Filthy BossBy: Amy Brent
Men are douchebags! I’m sorry, but there’s just no other way to put it and they can’t deny it. They only want one thing from us, girls. Then, just as you’re about to give it to them, they dump you like a hot rock because their mommy says you’re not good enough for their little boy. Seriously, bitch? I’ll show you not good enough with my fist in your nose.
Then I get assigned to work for Tanner Wright, the bad boy billionaire CEO who thinks his money, good looks, and big bulge in his jeans can get him whatever he wants. And what he wants at the moment is to get into this girl’s pants. What he doesn’t know is, that’s a place where no man has gone before.
The guy’s a billionaire douchebag and I’m a reluctant virgin. That combination could make for a very interesting workplace, indeed.
It’s a lot of pressure, living up to a reputation like mine. You just try being a billionaire bad boy CEO for a week and see how you handle things. I’ll bet you end up in the press more than I do!
When you have the looks, money, charm, and bedroom skills that I have, the world is your oyster. So many mansions to buy, exotic cars to drive, yachts to captain, and so many women to… well… you know what the ladies want from Mr. Wright.
So, when Candice Carlson is assigned to work on a project for my company, it’s only fitting that I give her a shot at the brass ring. She’s young and brilliant and beautiful. And there’s something mysterious about her that draws me to her like a moth to a flame.
She can try to resist all she wants, but when Tanner Wright wants something, you can bet the bank that he will get it; one way or another.
I was sitting at my desk munching on a take-out salad from the cafeteria downstairs, when the email from my boss came through. I glanced at the large computer monitor sitting to my left, but didn’t bother opening the email. I already knew what it was.
I had been expecting the email since earlier in the day when my boss told me that our company, Goldman & Stern Management Consultants, had won a ten-million-dollar management consulting contract with Wright Enterprises, and that I would be one of the management consultants on the team.
I chewed a mouthful of lettuce and leaned over to read the subject line: Confirmation of Meeting Scheduled with Tanner Wright at Wright Enterprises.
I clicked the link that would automatically add the meeting details to my electronic schedule and went back to eating my salad.

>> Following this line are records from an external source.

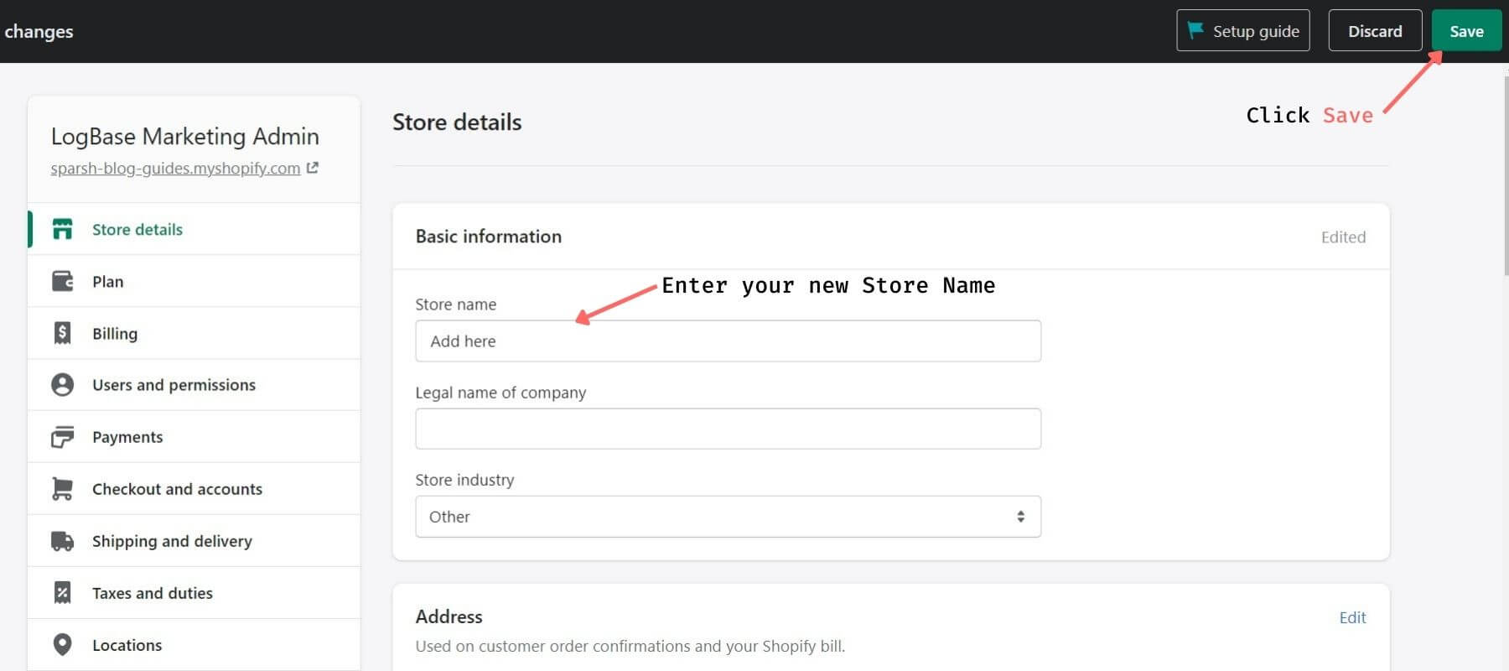Click the Checkout cart icon
Image resolution: width=1509 pixels, height=671 pixels.
[x=62, y=489]
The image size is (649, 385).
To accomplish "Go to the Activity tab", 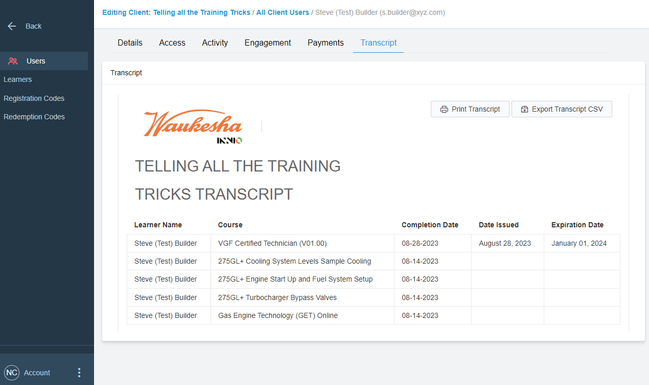I will [215, 43].
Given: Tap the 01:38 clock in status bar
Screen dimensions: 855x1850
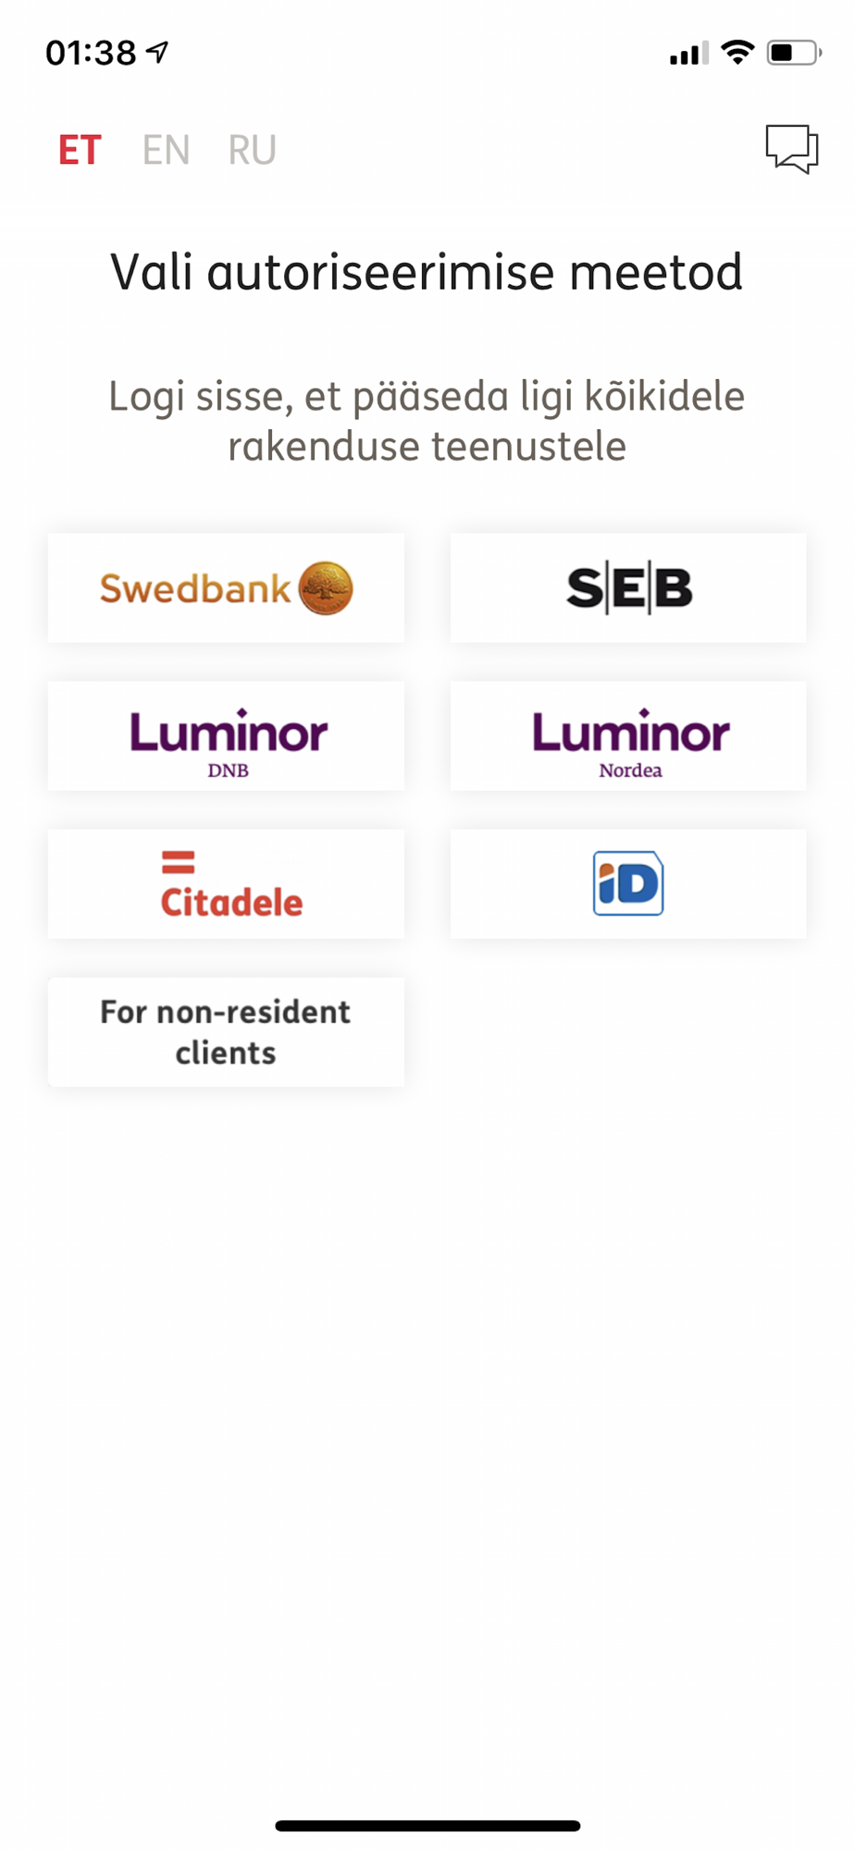Looking at the screenshot, I should click(91, 53).
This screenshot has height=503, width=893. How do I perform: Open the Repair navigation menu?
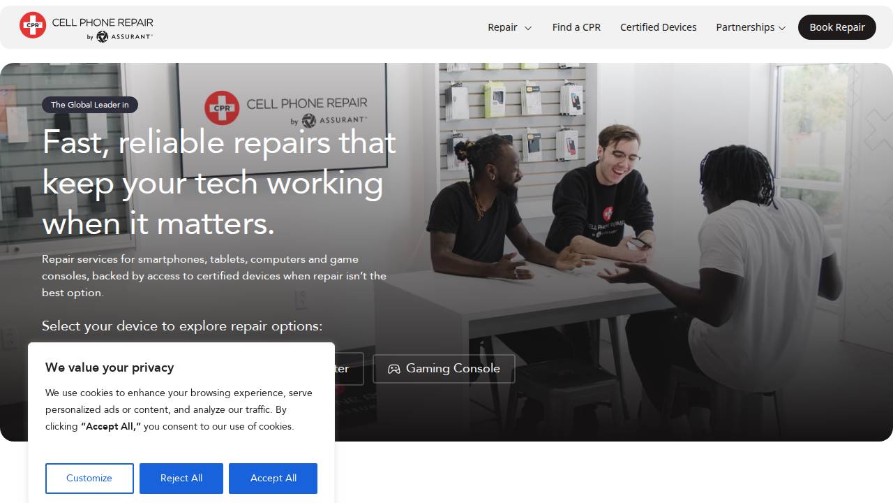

A year ago, I would have been jumping up and down at the thought of meeting with billionaire entrepreneur, Tanner Wright, and his team. Now, this would be just another in a long line of boring meetings with rich douchebags who used Goldman & Stern’s management consultants – like me -- to do their dirty work.

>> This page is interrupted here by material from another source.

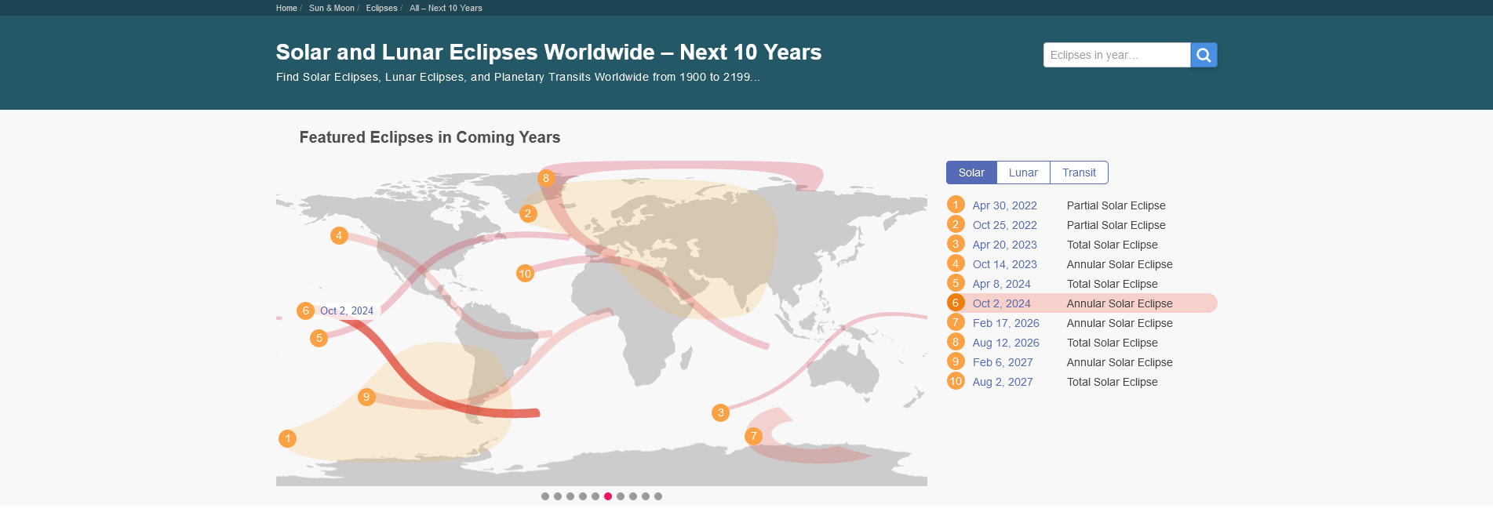
Task: Select the last carousel dot below map
Action: (658, 496)
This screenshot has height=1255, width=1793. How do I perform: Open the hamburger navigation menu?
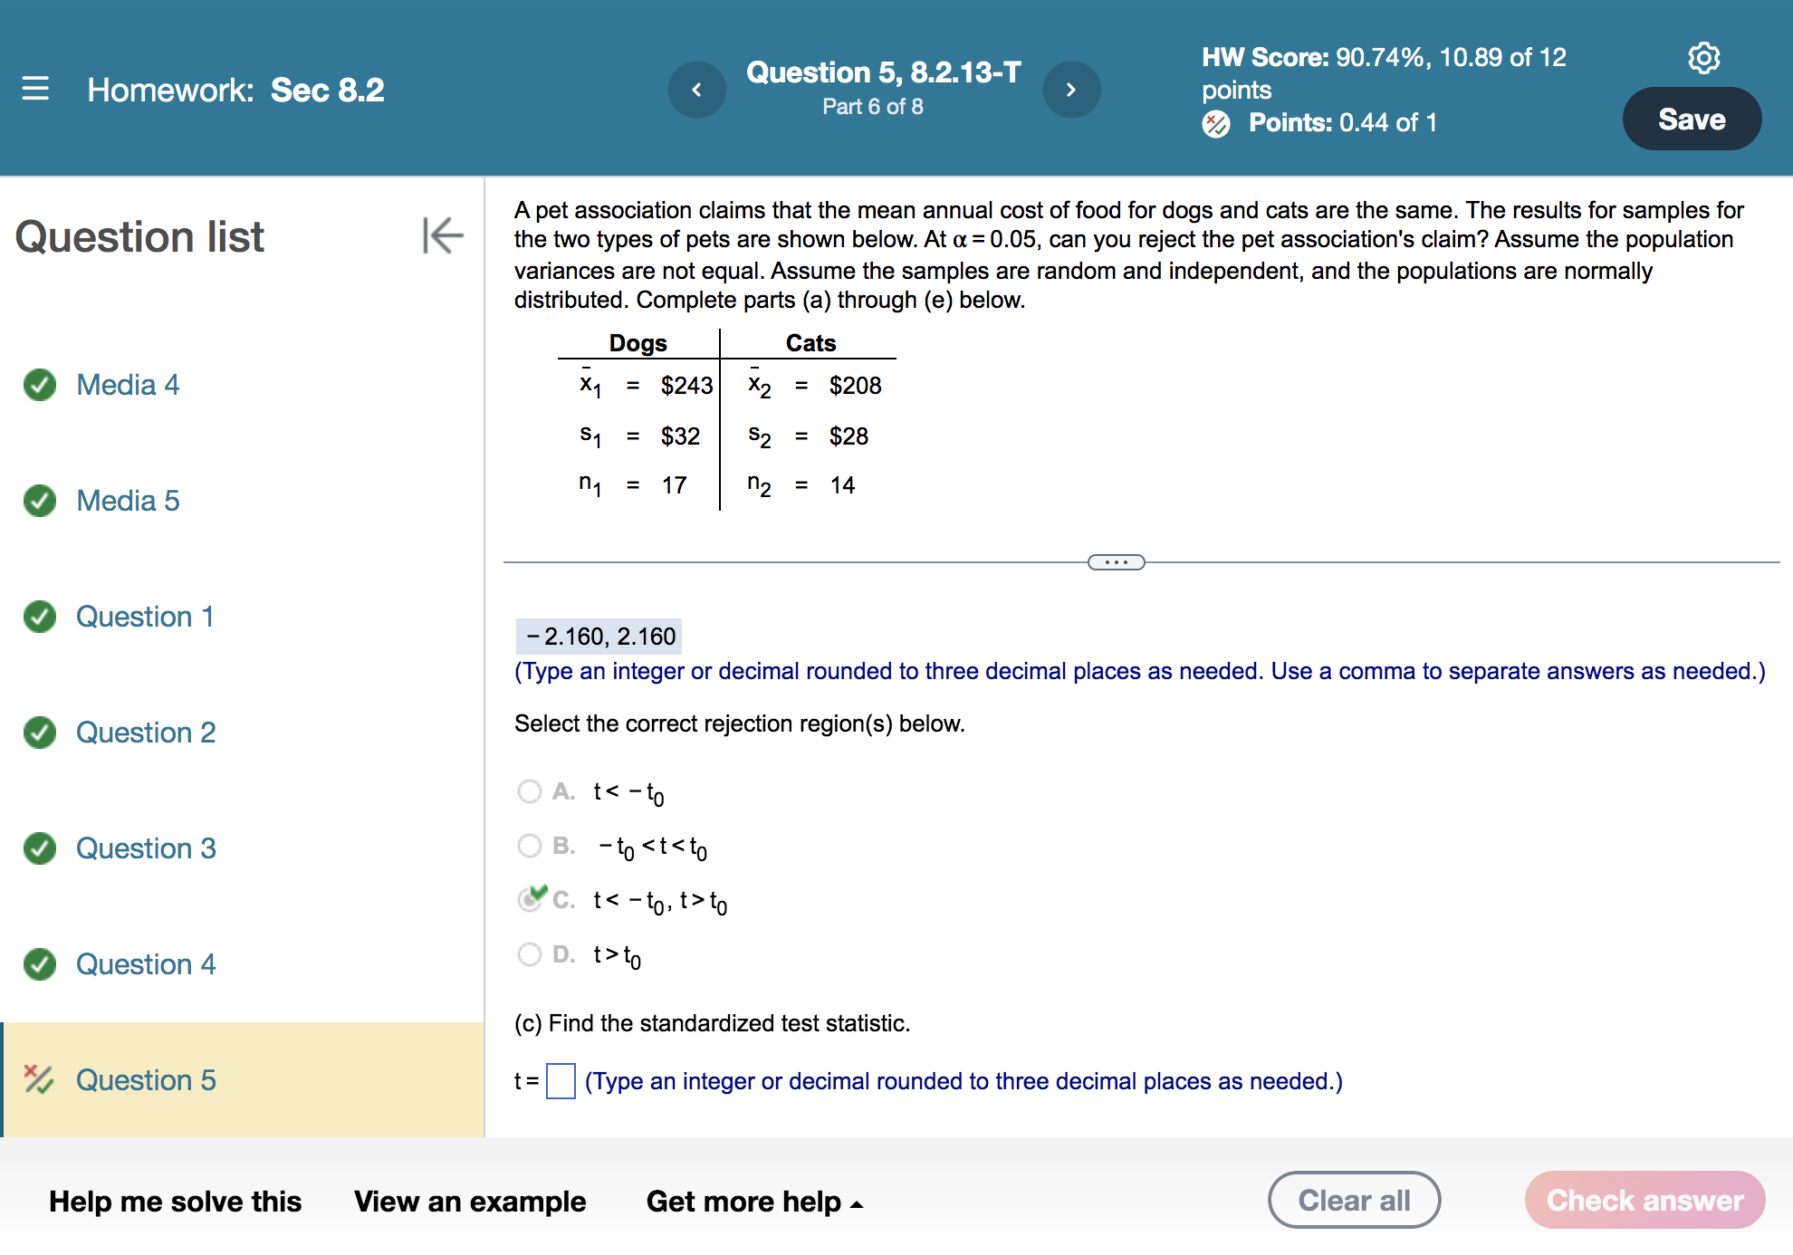[34, 90]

Wow, sometimes I was amazed at how tarnished I had become in just one short year at Goldman. I don’t remember what I expected this job would be, but this wasn’t it.

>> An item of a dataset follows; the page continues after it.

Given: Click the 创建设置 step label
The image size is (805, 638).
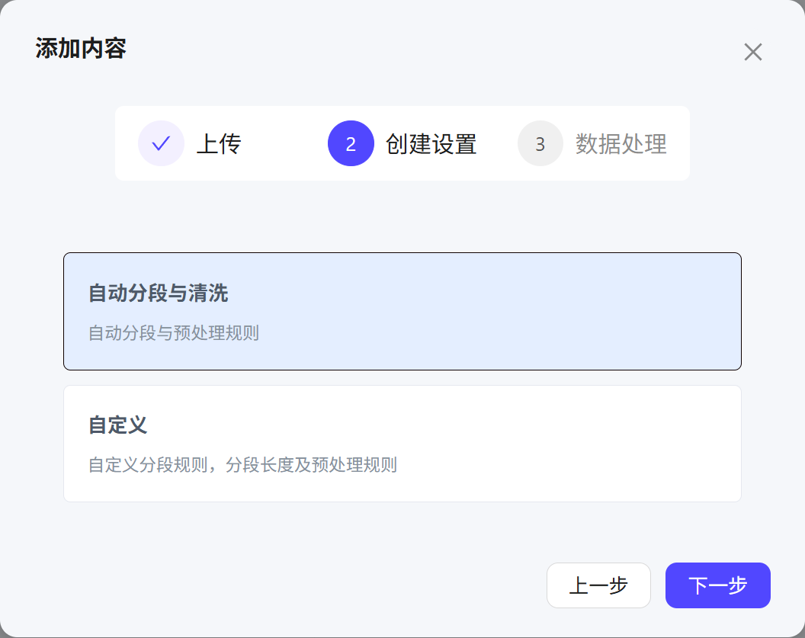Looking at the screenshot, I should (432, 143).
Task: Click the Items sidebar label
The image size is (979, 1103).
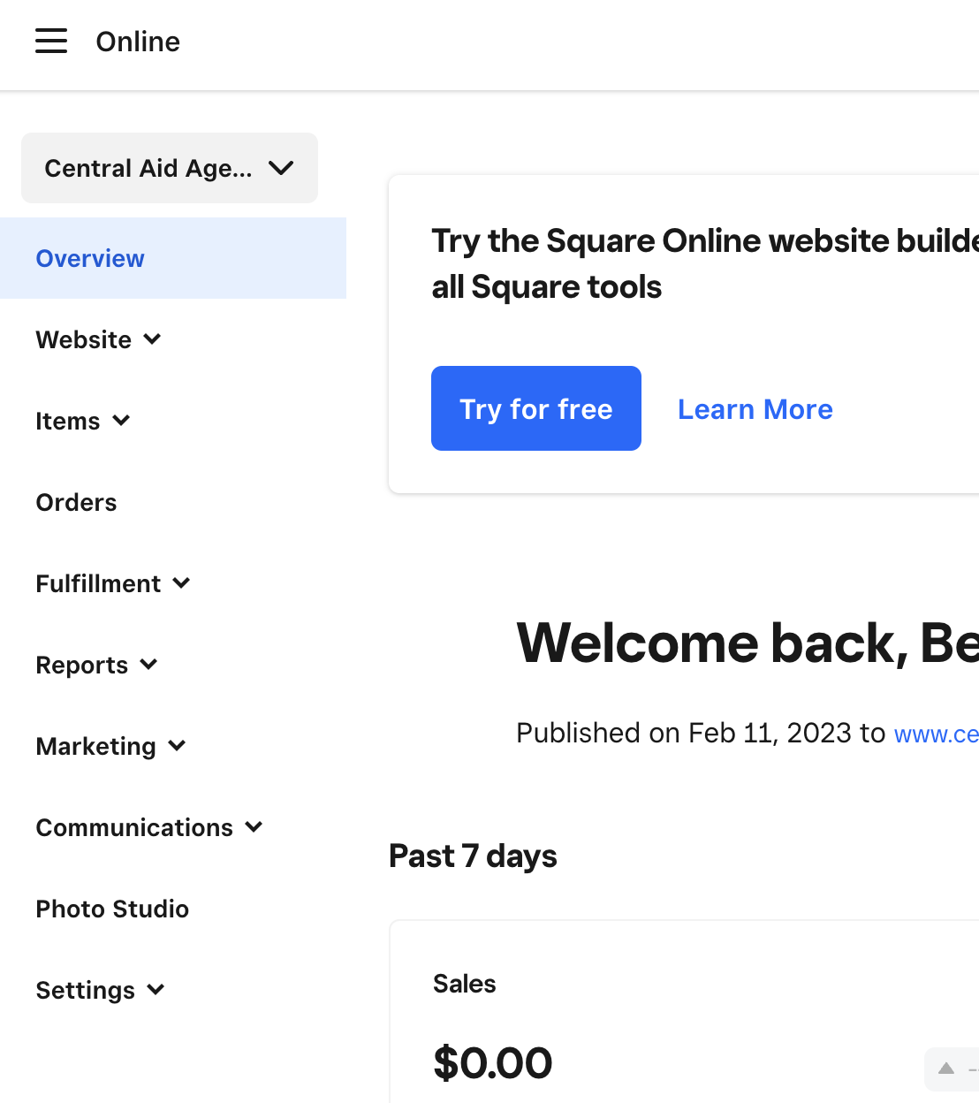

Still, it was better than slaving away at a non-profit for twenty-grand a year. That was more fulfilling, but this allowed me to buy a lot cooler stuff.
I sighed as I stabbed a cherry tomato and bit it in half with my front teeth. I had already Googled Tanner Wright in anticipation of the meeting. Not that I didn’t already know who he was. Everyone in business knew who Tanner Wright was because he was the stuff of legend.
Thirty-five years old, single, tall, dark, and handsome; with the build of an athlete and the brain of a Rhodes Scholar.
He started Wright Enterprises as a little computer fix-it service in his parents’ basement fifteen years ago, and the company did six billion in revenue last year.
Wright was in to everything now: from computing to networking to cyber-security software to fiber optics. But it took more than generating a ton of revenue for a guy to impress me these days. In my mind, I already had him pegged as just another billionaire playboy who thought he could buy the world and everyone in it.
I took a sip of the watery iced tea that came with the salad and looked out the twentieth-floor window at the hazy Chicago skyline.
“I’ll bet he’s a major douchebag,” I heard myself say.
I couldn’t help it.
Whenever I thought about men these days the word “douchebag” automatically came to mind.
In fact, the word “douchebag” was becoming synonymous with the word “man” in my mind.
Call me jaded, but in my mind, they were one and the same.
I took another bite of the lettuce and munched as I sighed. Why do men have to be such douchebags, I wondered. Aren’t there any good men left in the world? Surely, they’re not all gay or married.